* What is being asked *
Set down all of the entries exactly, leaving nothing out.

* Dataset records *
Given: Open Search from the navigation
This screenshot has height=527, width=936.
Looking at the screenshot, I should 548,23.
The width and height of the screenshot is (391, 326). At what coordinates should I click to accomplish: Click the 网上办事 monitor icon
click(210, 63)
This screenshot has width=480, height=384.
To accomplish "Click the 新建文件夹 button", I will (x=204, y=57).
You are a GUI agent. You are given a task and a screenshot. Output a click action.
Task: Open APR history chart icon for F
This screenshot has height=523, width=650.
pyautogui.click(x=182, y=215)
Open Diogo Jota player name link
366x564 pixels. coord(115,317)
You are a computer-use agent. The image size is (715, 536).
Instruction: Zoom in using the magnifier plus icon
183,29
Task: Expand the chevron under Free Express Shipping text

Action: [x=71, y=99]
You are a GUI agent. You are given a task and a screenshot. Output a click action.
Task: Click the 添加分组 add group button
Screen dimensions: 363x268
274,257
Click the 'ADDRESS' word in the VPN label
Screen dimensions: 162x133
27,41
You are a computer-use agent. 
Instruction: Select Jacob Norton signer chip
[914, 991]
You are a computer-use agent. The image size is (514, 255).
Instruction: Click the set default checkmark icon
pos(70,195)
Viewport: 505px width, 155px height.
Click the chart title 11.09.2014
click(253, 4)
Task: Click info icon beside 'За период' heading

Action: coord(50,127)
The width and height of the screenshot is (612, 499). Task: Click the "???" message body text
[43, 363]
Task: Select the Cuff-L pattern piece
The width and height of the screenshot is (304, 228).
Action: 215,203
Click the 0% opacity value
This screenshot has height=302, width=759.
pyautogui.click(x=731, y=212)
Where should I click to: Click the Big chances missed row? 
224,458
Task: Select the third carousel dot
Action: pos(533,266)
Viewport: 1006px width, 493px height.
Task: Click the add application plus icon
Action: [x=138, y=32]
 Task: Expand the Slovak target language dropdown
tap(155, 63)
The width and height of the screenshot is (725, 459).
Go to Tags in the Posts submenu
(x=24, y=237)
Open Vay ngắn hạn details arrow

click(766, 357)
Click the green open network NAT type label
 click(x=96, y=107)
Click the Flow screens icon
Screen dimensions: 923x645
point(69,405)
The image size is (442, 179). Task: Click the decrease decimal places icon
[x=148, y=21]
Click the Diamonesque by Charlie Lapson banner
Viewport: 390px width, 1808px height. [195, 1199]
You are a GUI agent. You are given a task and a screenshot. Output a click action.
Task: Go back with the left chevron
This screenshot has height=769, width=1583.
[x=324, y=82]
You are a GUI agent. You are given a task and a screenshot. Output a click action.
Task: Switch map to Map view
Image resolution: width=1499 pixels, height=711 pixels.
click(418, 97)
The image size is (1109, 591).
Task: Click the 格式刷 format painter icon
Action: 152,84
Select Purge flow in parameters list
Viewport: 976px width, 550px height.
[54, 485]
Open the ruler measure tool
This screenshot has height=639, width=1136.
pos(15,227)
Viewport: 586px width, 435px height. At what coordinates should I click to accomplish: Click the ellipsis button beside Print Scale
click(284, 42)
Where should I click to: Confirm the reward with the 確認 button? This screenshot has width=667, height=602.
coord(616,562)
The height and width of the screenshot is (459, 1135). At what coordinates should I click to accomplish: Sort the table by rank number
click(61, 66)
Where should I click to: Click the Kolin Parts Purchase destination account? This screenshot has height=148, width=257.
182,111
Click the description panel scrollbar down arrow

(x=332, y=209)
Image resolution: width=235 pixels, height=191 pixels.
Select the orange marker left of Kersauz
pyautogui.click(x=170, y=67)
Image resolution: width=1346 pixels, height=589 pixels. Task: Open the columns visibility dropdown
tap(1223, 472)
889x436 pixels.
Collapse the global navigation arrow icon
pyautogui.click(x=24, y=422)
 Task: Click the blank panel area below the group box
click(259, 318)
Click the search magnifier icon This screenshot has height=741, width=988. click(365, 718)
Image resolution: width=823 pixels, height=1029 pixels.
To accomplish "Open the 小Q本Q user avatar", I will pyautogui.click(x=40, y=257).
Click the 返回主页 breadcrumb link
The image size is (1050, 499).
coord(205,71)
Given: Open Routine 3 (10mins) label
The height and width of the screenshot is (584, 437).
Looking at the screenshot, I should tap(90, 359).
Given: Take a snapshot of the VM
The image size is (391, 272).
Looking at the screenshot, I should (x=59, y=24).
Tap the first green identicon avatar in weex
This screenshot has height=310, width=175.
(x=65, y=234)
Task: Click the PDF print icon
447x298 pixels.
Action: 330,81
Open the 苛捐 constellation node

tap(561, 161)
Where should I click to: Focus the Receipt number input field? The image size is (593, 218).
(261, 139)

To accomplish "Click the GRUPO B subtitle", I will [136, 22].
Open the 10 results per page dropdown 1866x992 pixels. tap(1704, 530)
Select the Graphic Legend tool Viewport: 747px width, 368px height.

* Response below *
Given: Open Search from the navigation
This screenshot has height=527, width=936.
Looking at the screenshot, I should 548,23.
The width and height of the screenshot is (391, 326). At what coordinates should I click to accomplish: Click the 网上办事 monitor icon
click(210, 63)
This screenshot has width=480, height=384.
To accomplish "Click the 新建文件夹 button", I will (x=204, y=57).
You are a GUI agent. You are given a task and a screenshot. Output a click action.
Task: Open APR history chart icon for F
This screenshot has height=523, width=650.
pyautogui.click(x=182, y=215)
Open Diogo Jota player name link
366x564 pixels. coord(115,317)
You are a computer-use agent. The image size is (715, 536).
Instruction: Zoom in using the magnifier plus icon
183,29
Task: Expand the chevron under Free Express Shipping text

Action: [x=71, y=99]
You are a GUI agent. You are given a task and a screenshot. Output a click action.
Task: Click the 添加分组 add group button
Screen dimensions: 363x268
274,257
Click the 'ADDRESS' word in the VPN label
Screen dimensions: 162x133
27,41
You are a computer-use agent. 
Instruction: Select Jacob Norton signer chip
[914, 991]
You are a computer-use agent. The image size is (514, 255).
Instruction: Click the set default checkmark icon
pos(70,195)
Viewport: 505px width, 155px height.
Click the chart title 11.09.2014
click(253, 4)
Task: Click info icon beside 'За период' heading

Action: coord(50,127)
The width and height of the screenshot is (612, 499). Task: Click the "???" message body text
[43, 363]
Task: Select the Cuff-L pattern piece
The width and height of the screenshot is (304, 228).
Action: 215,203
Click the 0% opacity value
This screenshot has height=302, width=759.
pyautogui.click(x=731, y=212)
Where should I click to: Click the Big chances missed row? 
224,458
Task: Select the third carousel dot
Action: pos(533,266)
Viewport: 1006px width, 493px height.
Task: Click the add application plus icon
Action: [x=138, y=32]
 Task: Expand the Slovak target language dropdown
tap(155, 63)
The width and height of the screenshot is (725, 459).
Go to Tags in the Posts submenu
(x=24, y=237)
Open Vay ngắn hạn details arrow

click(766, 357)
Click the green open network NAT type label
 click(x=96, y=107)
Click the Flow screens icon
Screen dimensions: 923x645
point(69,405)
The image size is (442, 179). Task: Click the decrease decimal places icon
[x=148, y=21]
Click the Diamonesque by Charlie Lapson banner
Viewport: 390px width, 1808px height. [195, 1199]
You are a GUI agent. You are given a task and a screenshot. Output a click action.
Task: Go back with the left chevron
This screenshot has height=769, width=1583.
[x=324, y=82]
You are a GUI agent. You are given a task and a screenshot. Output a click action.
Task: Switch map to Map view
Image resolution: width=1499 pixels, height=711 pixels.
click(418, 97)
The image size is (1109, 591).
Task: Click the 格式刷 format painter icon
Action: 152,84
Select Purge flow in parameters list
Viewport: 976px width, 550px height.
[54, 485]
Open the ruler measure tool
This screenshot has height=639, width=1136.
pos(15,227)
Viewport: 586px width, 435px height. At what coordinates should I click to accomplish: Click the ellipsis button beside Print Scale
click(284, 42)
Where should I click to: Confirm the reward with the 確認 button? This screenshot has width=667, height=602.
coord(616,562)
The height and width of the screenshot is (459, 1135). At what coordinates should I click to accomplish: Sort the table by rank number
click(61, 66)
Where should I click to: Click the Kolin Parts Purchase destination account? This screenshot has height=148, width=257.
182,111
Click the description panel scrollbar down arrow

(x=332, y=209)
Image resolution: width=235 pixels, height=191 pixels.
Select the orange marker left of Kersauz
pyautogui.click(x=170, y=67)
Image resolution: width=1346 pixels, height=589 pixels. Task: Open the columns visibility dropdown
tap(1223, 472)
889x436 pixels.
Collapse the global navigation arrow icon
pyautogui.click(x=24, y=422)
 Task: Click the blank panel area below the group box
click(259, 318)
Click the search magnifier icon This screenshot has height=741, width=988. click(365, 718)
Image resolution: width=823 pixels, height=1029 pixels.
To accomplish "Open the 小Q本Q user avatar", I will pyautogui.click(x=40, y=257).
Click the 返回主页 breadcrumb link
The image size is (1050, 499).
coord(205,71)
Given: Open Routine 3 (10mins) label
The height and width of the screenshot is (584, 437).
Looking at the screenshot, I should tap(90, 359).
Given: Take a snapshot of the VM
The image size is (391, 272).
Looking at the screenshot, I should (x=59, y=24).
Tap the first green identicon avatar in weex
This screenshot has height=310, width=175.
(x=65, y=234)
Task: Click the PDF print icon
447x298 pixels.
Action: 330,81
Open the 苛捐 constellation node

tap(561, 161)
Where should I click to: Focus the Receipt number input field? The image size is (593, 218).
(261, 139)

To accomplish "Click the GRUPO B subtitle", I will [136, 22].
Open the 10 results per page dropdown 1866x992 pixels. tap(1704, 530)
Select the Graphic Legend tool Viewport: 747px width, 368px height.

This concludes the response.